(SUPPLIED DATA)

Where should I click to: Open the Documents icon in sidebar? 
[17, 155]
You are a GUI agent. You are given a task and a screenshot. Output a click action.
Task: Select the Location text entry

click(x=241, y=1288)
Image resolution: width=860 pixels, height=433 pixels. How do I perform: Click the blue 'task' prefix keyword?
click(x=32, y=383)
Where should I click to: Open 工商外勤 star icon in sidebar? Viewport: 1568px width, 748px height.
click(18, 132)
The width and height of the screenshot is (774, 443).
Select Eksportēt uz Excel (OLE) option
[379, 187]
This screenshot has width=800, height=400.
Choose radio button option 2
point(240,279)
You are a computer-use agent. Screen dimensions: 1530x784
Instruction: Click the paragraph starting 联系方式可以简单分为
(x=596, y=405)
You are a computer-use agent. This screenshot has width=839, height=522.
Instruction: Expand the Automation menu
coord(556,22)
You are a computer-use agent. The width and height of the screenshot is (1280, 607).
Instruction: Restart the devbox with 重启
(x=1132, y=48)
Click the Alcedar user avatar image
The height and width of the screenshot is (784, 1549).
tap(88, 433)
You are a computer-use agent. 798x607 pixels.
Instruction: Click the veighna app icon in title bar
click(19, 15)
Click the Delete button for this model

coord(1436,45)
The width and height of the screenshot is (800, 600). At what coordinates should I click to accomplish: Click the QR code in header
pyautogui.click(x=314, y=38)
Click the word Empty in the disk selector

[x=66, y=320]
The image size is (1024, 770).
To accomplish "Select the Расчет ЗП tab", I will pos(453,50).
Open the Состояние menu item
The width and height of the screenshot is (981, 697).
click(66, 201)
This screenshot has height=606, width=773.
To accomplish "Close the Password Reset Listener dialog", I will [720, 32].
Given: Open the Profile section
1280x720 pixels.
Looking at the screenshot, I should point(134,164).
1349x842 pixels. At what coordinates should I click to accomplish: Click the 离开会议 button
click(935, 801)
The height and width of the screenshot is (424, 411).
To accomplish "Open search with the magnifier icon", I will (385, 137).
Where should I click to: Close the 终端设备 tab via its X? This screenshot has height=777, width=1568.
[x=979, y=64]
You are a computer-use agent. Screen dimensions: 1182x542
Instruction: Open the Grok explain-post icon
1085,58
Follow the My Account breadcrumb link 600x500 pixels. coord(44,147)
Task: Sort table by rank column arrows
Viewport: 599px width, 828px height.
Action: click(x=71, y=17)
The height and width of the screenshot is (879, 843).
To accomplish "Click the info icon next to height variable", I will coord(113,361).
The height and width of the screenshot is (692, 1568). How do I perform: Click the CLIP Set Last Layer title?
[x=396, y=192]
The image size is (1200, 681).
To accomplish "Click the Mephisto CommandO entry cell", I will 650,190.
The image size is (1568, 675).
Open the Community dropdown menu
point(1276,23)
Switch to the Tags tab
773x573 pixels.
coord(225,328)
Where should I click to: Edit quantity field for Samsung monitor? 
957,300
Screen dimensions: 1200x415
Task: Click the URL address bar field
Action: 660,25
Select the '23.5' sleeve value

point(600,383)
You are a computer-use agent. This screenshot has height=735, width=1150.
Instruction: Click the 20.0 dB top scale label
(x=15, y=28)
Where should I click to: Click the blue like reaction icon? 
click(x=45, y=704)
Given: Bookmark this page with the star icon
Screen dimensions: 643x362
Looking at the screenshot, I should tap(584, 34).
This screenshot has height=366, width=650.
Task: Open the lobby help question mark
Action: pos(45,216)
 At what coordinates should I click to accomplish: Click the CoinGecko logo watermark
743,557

(End SUPPLIED DATA)

YOUR GOAL —
How many of the lines above include "size"? Only the number should be given.

EXERCISE ANSWER —
3